Problem ▸
Arrange the records below as a Markdown table with the columns "No." and "Entry," from the start of the records through the line containing "coord(58,178)", with both ends included and blank lines omitted.

Material provided ▸
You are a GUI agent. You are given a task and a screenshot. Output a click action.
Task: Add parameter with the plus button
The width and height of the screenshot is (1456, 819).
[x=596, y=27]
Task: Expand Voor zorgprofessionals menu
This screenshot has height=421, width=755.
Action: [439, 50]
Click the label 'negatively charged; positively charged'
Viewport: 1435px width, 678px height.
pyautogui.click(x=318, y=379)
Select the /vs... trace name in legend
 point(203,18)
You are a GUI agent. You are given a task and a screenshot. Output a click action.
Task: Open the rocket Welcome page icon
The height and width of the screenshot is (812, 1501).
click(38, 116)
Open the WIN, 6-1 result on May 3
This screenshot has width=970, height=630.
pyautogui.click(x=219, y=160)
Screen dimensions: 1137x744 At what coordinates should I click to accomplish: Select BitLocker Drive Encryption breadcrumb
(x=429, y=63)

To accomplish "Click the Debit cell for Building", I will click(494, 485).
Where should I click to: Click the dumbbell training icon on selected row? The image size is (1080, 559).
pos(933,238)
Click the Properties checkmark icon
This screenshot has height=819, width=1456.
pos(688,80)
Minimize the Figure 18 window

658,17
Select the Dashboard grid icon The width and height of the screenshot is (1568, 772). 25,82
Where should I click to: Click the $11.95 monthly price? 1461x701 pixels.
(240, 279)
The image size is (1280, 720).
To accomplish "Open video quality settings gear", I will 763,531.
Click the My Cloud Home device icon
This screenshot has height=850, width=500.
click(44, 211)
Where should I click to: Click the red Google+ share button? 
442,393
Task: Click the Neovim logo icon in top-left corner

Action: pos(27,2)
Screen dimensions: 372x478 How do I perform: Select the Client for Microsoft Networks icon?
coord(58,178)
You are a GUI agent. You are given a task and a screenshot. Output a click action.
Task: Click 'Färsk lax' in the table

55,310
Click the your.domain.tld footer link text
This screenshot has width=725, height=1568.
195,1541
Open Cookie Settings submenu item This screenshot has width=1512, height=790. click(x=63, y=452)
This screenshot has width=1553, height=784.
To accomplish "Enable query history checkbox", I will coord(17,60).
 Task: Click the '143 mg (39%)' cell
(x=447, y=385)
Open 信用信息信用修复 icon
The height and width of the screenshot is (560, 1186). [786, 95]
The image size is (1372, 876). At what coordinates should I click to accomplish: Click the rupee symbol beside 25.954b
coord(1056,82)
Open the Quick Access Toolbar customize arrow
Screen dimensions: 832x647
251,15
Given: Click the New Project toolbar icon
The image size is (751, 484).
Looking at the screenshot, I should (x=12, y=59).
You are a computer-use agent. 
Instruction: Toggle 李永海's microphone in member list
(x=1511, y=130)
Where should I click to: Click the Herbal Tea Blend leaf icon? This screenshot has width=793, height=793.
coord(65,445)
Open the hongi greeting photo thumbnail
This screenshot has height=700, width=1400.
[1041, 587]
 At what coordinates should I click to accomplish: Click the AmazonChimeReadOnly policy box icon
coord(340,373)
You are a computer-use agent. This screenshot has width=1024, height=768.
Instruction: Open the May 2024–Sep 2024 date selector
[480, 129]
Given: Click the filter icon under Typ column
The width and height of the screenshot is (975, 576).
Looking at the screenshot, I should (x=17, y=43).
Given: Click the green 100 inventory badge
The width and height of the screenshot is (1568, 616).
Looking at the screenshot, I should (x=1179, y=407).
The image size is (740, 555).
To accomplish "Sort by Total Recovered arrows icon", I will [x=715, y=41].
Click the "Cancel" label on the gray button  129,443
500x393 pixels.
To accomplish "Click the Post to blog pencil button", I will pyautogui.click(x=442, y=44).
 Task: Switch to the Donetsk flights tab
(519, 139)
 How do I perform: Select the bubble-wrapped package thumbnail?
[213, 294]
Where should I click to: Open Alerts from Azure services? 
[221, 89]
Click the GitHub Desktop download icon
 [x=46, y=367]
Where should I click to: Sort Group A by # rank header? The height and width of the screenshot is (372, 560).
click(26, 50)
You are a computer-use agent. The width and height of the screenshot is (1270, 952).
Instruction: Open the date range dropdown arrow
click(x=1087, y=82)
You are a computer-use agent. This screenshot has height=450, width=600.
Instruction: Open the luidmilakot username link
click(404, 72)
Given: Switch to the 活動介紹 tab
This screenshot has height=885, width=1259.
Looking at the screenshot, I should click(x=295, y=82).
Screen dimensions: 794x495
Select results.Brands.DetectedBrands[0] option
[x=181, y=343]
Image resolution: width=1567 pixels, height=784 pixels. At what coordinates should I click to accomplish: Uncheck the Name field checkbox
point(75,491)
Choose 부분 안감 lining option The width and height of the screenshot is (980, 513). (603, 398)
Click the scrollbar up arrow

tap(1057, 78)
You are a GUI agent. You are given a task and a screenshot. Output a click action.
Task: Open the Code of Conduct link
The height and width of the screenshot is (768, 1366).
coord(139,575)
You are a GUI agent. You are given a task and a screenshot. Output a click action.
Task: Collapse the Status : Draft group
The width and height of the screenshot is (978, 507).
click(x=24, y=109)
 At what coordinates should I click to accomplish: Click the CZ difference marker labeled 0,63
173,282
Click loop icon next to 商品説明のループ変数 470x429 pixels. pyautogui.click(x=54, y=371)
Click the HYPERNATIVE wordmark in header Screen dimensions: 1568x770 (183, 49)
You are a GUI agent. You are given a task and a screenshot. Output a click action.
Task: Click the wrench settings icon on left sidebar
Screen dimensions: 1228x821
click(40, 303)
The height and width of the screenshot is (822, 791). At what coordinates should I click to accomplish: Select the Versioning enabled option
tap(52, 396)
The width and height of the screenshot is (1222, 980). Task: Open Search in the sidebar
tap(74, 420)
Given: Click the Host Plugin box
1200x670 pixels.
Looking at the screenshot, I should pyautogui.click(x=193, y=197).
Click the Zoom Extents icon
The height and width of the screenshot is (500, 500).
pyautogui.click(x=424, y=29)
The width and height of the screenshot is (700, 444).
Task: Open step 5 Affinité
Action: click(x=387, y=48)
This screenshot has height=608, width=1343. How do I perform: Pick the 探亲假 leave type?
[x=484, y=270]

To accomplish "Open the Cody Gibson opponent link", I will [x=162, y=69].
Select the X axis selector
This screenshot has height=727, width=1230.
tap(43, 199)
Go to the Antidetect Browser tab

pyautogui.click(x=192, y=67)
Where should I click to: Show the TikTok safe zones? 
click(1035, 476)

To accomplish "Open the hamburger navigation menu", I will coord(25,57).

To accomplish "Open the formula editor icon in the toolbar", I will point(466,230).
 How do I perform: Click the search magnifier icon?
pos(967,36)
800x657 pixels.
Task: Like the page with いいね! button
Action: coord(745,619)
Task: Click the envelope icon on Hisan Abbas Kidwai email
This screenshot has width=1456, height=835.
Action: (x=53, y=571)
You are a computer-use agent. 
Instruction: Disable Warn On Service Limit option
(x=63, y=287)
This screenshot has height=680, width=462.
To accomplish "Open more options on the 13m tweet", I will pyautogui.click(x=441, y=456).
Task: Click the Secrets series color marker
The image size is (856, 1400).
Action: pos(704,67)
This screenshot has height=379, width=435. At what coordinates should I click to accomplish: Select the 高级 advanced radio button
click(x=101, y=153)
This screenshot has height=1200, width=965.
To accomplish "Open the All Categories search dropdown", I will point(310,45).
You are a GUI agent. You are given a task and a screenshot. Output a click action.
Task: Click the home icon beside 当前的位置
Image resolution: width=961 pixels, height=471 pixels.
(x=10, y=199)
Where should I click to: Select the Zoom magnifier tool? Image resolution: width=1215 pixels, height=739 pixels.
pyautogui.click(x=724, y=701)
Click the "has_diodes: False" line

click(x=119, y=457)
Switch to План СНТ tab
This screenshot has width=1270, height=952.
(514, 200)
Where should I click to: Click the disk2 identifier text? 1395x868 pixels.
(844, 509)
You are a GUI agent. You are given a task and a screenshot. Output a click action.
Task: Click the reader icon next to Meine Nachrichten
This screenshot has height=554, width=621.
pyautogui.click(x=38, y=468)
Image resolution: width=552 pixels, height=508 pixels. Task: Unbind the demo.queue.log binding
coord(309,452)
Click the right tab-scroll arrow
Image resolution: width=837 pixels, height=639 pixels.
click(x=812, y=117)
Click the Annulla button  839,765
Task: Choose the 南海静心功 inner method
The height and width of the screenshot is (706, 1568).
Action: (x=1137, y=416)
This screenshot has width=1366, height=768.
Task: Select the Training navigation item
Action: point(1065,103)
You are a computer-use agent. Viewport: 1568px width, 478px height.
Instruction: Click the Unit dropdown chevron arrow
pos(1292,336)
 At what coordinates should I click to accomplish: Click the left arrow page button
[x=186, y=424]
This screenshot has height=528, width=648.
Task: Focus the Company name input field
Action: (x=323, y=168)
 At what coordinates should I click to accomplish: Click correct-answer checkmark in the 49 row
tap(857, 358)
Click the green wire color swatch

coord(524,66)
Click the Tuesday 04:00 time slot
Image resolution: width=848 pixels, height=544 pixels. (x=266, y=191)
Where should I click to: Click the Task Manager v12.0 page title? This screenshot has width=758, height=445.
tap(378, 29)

Finished exercise ▸
| No. | Entry |
|---|---|
| 1 | You are a GUI agent. You are given a task and a screenshot. Output a click action. |
| 2 | Task: Add parameter with the plus button |
| 3 | The width and height of the screenshot is (1456, 819). |
| 4 | [x=596, y=27] |
| 5 | Task: Expand Voor zorgprofessionals menu |
| 6 | This screenshot has height=421, width=755. |
| 7 | Action: [439, 50] |
| 8 | Click the label 'negatively charged; positively charged' |
| 9 | Viewport: 1435px width, 678px height. |
| 10 | pyautogui.click(x=318, y=379) |
| 11 | Select the /vs... trace name in legend |
| 12 |  point(203,18) |
| 13 | You are a GUI agent. You are given a task and a screenshot. Output a click action. |
| 14 | Task: Open the rocket Welcome page icon |
| 15 | The height and width of the screenshot is (812, 1501). |
| 16 | click(38, 116) |
| 17 | Open the WIN, 6-1 result on May 3 |
| 18 | This screenshot has width=970, height=630. |
| 19 | pyautogui.click(x=219, y=160) |
| 20 | Screen dimensions: 1137x744 At what coordinates should I click to accomplish: Select BitLocker Drive Encryption breadcrumb |
| 21 | (x=429, y=63) |
| 22 | To accomplish "Click the Debit cell for Building", I will click(494, 485). |
| 23 | Where should I click to: Click the dumbbell training icon on selected row? The image size is (1080, 559). |
| 24 | pos(933,238) |
| 25 | Click the Properties checkmark icon |
| 26 | This screenshot has height=819, width=1456. |
| 27 | pos(688,80) |
| 28 | Minimize the Figure 18 window |
| 29 | 658,17 |
| 30 | Select the Dashboard grid icon The width and height of the screenshot is (1568, 772). 25,82 |
| 31 | Where should I click to: Click the $11.95 monthly price? 1461x701 pixels. |
| 32 | (240, 279) |
| 33 | The image size is (1280, 720). |
| 34 | To accomplish "Open video quality settings gear", I will 763,531. |
| 35 | Click the My Cloud Home device icon |
| 36 | This screenshot has height=850, width=500. |
| 37 | click(44, 211) |
| 38 | Where should I click to: Click the red Google+ share button?  |
| 39 | 442,393 |
| 40 | Task: Click the Neovim logo icon in top-left corner |
| 41 | Action: pos(27,2) |
| 42 | Screen dimensions: 372x478 How do I perform: Select the Client for Microsoft Networks icon? |
| 43 | coord(58,178) |